I’ve just completed my Disquiet Mix of Jui-Chuan Chang‘s track Hey, Kid. The original is off his 2006 release Joe: Genesis on Adia’s label. If you’re reading this blog on moshang.net, it’s the first track in the “MoShang Radio” sidebar player.
I don’t consider myself to be a particularly political person. I pretty much go about my daily life here in Taiwan teaching and making these tunes whilst preaching the gospel of chilling out. In reality though, we live in a baby democracy just a piddle in the pond away from a communist giant that is pretty unambiguous about it’s intentions of swallowing Taiwan whole. I’ll hand you over to Jui-Chuan who thinks about these things long and hard, and then presents his thoughts elegantly, eloquently and contagiously passionately in both English and Taiwanese raps.

My name is 張睿銓 (Jui-Chuan Chang). I grew up in Taiwan, where English is a foreign language. This English name “Joe” best substantiates that my mind had been colonized by American culture massively and willingly since I started learning English at the age of twelve. I keep the trail, admit it, and contemplate it.
Although Adia and I had our first spark in his last album I am Human, it is the creating process of the blueprint for his latest album Balance, along with honest experience collected later from my living and studying in the United States of America, that made me think, as a “human,” an “Oriental” that lives on this East-Asian island-country where new and old beliefs confront one another and diverse cultures coexist, as well as where the necessity of protecting modern democracy fights against the desperation of old-time dictatorship for regaining power, what I am supposed to identify with and how I can make sense of myself. Who am I?
Everyone spends their entire life looking for a niche in which they fit, no matter what they do. After returning to my country, I began teaching academic writing in college. I make use of various ways of thinking along with critical logic and reasoning to help the young, impressionable students question traditions and trends, yet I am glad to see them challenge all disciplines and authorities with courage and intuition. I always have this funny feeling: whether I make music or teach writing, God leads me to walk the same path.

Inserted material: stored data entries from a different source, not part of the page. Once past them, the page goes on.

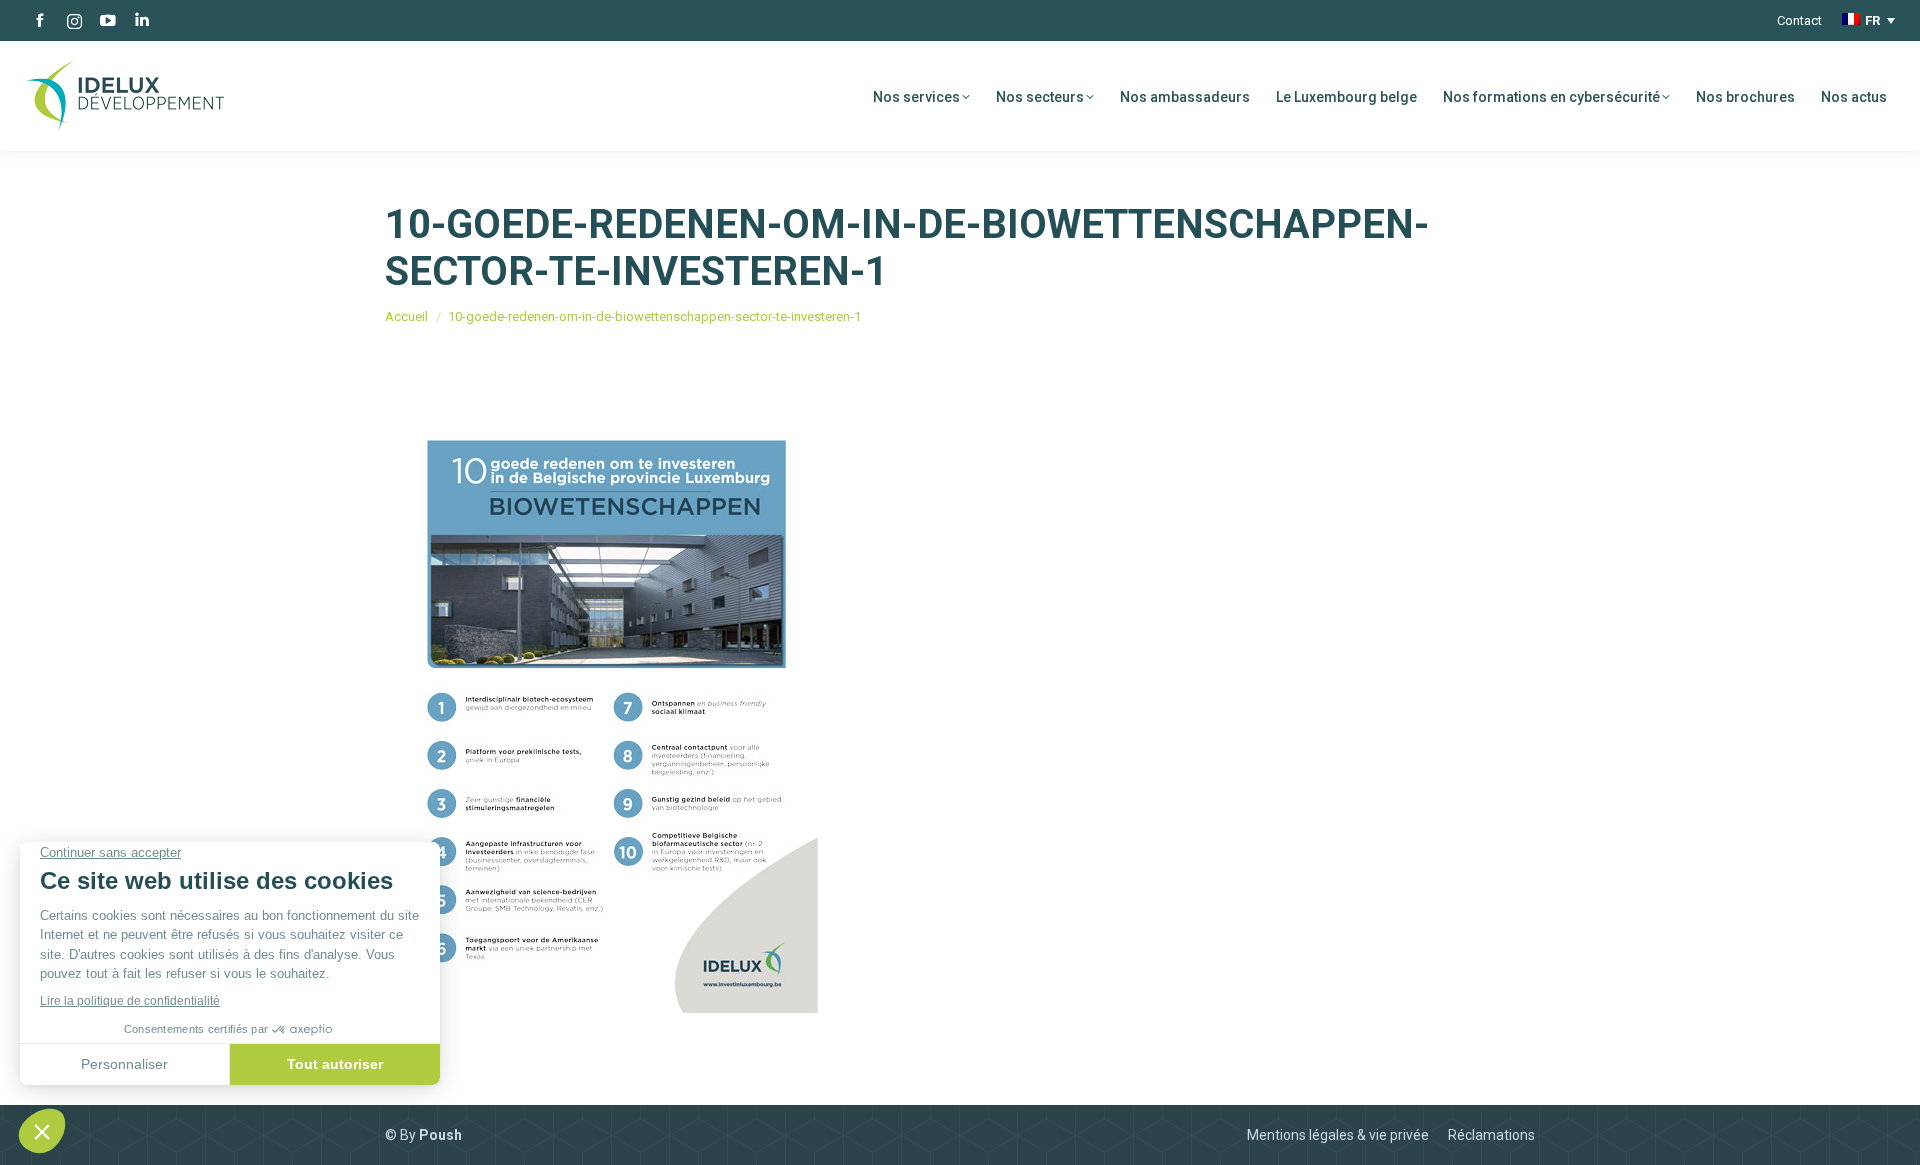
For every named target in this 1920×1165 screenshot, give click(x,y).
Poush (440, 1135)
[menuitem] (1868, 20)
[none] (1868, 20)
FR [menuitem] (1872, 20)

I try hard to walk the path. Everything I carry along with me on the path—language, music, scars, history, temptation, struggle, surrender—belongs to no one else but me. It is me. Deconstructed and reconstructed, I am the genesis of a new identity. So is everyone.

Liner notes for Hey, Kid:
This is the first rap (and might be the first musical composition, to my limited knowledge) ever that explicitly depicts the February 28 Massacre of 1947 in Taiwan, launched by Chiang Kai-shek and his Chinese Kuomintang (KMT, also known as the Chinese Nationalist Party), and the thirty-eight-year martial-law era that followed the Massacre. More than twenty thousand people disappeared or were slaughtered in the Massacre, countless more in the martial-law era, as is typical of extreme political persecution and witch hunts (generally referred to as “White Terror” in Taiwan). The song is a tribute to all those brave souls – both Formosan and newcomers – who died fighting the KMT and its dictatorial government, which was finally ended by Taiwan’s fledgling democracy in 2000.